This page will describe the current methods of playing GBA (as well as GBC games) on a TV or monitor. Original Game Boy games can also be played on the Super Nintendo via the Super Game Boy.
Here are the current methods for playing GBA games on a TV or monitor:
The GBAz allows you to install an FPGA kit into an original GBA and get true digital HDMI output from the console. Please check out the full review for more info: https://youtu.be/GG8uTePBI3k / https://www.game-tech.us/product/gba-consolizer/
Much like the Super Game Boy, the Game Boy Player (abbreviated as ‘GBP’ on this page) is an attachment for the Game Cube that allows you to play GB, GBC and GBA games through your Game Cube’s output. If you use the Game Boy Player hardware with the homebrew Game Boy Interface software (as opposed to the original GBP disc), you’ll get an excellent experience with tons of options.
While the MiSTer can’t read original GBA carts, it’s an excellent and lag-free way to play ROMS. The games can also be played on an RGB monitor, VGA monitor, or through the MiSTer’s HDMI output in all resolutions up to 1440p. Overall, the MiSTer allows the most output options for playing GBA games, but can’t use any original hardware or accessories.
The Wii U has Virtual Console versions of some GBA games that look great. As long as the game you’re looking to play is available, it’s a great choice. Please check out the GBA on Wii U page for more info.
The Retron 5 can play GB/GBC/GBA cartridges, but it has some shortcomings. There’s much more info available in the Retron 5 Review Page, but to summarize: There is a lot of controller lag on the Retron 5 when playing GB/GBC games, but not much delay at all with GBA. Overall, it isn’t a bad solution, but I’d prefer to use official Nintendo hardware.
There is an adapter available that allows you to play GBA games (but not GB or GBC) “through” your SNES. It plugs in just like the Super Game Boy and is powered by your SNES…but it has it’s own separate video output, which is composite-video only.
A company called Innovation made a TV-out kit that can be installed in the GBA. This had the potential to be an excellent solution, however it only outputs in 480i, resulting in a “flickery” picture. Also, a proper installation can be quite tricky.
The Wide Boy 64 is a Super Game Boy-like adapter for the N64. There are a few different versions, each designed so game reviewers can capture audio and video of handheld games using the N64’s multi-out.
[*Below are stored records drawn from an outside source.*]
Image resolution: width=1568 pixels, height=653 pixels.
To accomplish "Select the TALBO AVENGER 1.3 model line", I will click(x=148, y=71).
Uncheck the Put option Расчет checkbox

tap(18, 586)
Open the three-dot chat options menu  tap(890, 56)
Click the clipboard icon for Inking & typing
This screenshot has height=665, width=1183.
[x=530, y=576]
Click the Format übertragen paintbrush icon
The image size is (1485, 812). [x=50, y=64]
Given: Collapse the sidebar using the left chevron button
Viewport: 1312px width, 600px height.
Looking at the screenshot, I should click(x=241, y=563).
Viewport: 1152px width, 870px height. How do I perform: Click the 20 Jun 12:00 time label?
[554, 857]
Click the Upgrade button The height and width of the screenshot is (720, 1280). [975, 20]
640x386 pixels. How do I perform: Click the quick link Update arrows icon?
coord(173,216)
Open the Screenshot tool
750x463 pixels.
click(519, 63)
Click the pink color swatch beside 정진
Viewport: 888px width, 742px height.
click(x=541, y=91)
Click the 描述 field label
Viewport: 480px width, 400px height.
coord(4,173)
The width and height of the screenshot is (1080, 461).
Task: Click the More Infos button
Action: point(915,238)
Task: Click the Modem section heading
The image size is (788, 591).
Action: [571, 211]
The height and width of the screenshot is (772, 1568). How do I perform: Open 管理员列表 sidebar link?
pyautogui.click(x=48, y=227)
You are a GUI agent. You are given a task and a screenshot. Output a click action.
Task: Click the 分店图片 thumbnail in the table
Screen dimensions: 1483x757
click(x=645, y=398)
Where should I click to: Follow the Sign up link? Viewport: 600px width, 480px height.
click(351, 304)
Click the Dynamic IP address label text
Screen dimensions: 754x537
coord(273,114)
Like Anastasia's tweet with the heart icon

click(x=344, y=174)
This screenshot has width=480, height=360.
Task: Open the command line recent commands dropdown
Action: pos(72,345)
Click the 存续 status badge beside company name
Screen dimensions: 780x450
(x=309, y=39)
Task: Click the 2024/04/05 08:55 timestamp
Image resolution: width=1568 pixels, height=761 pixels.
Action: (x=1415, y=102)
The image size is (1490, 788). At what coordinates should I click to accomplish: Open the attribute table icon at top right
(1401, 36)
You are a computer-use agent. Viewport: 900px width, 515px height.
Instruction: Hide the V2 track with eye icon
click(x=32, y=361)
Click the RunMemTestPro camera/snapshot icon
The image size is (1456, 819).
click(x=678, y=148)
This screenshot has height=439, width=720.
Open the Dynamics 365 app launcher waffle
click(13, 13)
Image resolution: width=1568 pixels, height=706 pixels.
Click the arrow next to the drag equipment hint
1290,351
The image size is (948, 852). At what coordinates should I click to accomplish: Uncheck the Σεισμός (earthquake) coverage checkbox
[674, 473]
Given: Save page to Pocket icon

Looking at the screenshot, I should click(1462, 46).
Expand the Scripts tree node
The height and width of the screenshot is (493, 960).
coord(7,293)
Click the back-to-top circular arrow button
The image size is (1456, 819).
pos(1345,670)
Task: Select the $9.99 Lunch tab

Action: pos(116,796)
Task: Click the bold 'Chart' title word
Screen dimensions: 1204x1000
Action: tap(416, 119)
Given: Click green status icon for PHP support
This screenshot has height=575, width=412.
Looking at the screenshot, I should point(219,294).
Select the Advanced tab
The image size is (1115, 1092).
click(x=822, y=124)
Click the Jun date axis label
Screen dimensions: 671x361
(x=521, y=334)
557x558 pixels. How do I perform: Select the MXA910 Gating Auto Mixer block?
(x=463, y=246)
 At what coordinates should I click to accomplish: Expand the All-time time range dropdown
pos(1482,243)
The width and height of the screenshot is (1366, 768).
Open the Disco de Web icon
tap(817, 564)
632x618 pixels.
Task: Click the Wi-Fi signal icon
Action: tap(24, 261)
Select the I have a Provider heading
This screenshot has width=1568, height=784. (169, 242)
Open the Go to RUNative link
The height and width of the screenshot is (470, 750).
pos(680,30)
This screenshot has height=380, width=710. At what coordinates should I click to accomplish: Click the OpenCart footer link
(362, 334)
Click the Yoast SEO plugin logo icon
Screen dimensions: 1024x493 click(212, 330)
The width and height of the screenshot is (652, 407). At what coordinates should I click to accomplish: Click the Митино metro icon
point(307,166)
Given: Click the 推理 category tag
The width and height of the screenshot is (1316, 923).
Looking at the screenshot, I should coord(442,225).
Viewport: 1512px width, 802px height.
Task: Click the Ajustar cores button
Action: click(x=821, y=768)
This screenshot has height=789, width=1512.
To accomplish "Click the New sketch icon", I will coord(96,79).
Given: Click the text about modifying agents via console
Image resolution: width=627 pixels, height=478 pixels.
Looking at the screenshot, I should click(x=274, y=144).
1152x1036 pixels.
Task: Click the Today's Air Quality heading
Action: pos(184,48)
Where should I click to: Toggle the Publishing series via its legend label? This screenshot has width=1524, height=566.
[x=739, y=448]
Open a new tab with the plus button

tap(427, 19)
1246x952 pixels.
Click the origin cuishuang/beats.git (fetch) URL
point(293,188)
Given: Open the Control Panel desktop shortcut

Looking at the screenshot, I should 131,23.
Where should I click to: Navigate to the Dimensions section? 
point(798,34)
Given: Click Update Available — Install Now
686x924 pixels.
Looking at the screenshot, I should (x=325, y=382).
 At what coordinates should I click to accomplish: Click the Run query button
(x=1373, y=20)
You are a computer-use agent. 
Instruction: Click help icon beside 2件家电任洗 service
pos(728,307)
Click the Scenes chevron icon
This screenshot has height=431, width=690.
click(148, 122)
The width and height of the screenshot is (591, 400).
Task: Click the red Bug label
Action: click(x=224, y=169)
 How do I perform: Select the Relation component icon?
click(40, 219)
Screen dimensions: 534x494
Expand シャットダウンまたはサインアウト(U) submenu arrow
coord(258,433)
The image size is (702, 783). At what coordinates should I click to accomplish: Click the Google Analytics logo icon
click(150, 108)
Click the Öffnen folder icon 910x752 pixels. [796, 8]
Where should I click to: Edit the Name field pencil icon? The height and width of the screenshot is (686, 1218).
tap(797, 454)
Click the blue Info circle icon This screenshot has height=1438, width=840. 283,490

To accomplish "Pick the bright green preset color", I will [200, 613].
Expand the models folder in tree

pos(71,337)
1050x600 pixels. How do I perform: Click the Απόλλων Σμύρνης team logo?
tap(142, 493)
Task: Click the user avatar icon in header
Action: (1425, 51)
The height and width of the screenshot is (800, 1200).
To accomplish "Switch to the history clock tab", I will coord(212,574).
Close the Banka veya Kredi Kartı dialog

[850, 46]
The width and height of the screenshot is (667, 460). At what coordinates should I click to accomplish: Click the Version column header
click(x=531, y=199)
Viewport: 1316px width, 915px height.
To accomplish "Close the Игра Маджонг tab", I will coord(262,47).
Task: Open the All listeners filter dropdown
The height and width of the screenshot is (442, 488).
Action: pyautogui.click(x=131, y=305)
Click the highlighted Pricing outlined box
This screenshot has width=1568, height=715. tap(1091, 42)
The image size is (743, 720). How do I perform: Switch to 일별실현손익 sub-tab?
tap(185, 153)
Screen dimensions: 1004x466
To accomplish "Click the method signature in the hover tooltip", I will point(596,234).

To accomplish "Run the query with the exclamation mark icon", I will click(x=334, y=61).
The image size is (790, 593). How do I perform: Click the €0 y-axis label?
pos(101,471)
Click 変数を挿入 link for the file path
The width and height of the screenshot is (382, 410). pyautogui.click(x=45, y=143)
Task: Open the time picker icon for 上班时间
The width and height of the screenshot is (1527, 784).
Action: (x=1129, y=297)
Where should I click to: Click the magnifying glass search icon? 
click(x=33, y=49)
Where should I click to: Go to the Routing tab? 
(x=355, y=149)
There are two versions: One that only plays GB/GBC and one that plays GBA/GBC and GB. They are rare and REALLY expensive, but produce a decent picture. More info below.
GBA systems display video at a resolution of 240×160 at a non-standard frequency (about 59.xHz). For it to be displayed on a TV or monitor, it needs to be converted to standard resolutions and their matching refresh rate, often resulting in frame stutter and windowed gameplay. The best solutions above won’t have and stutter or screen tearing, but won’t always fill the screen top-to-bottom.
Overall, there’s now excellent options that cover every setup. My personal favorites are the top three, but check out each and see what you prefer.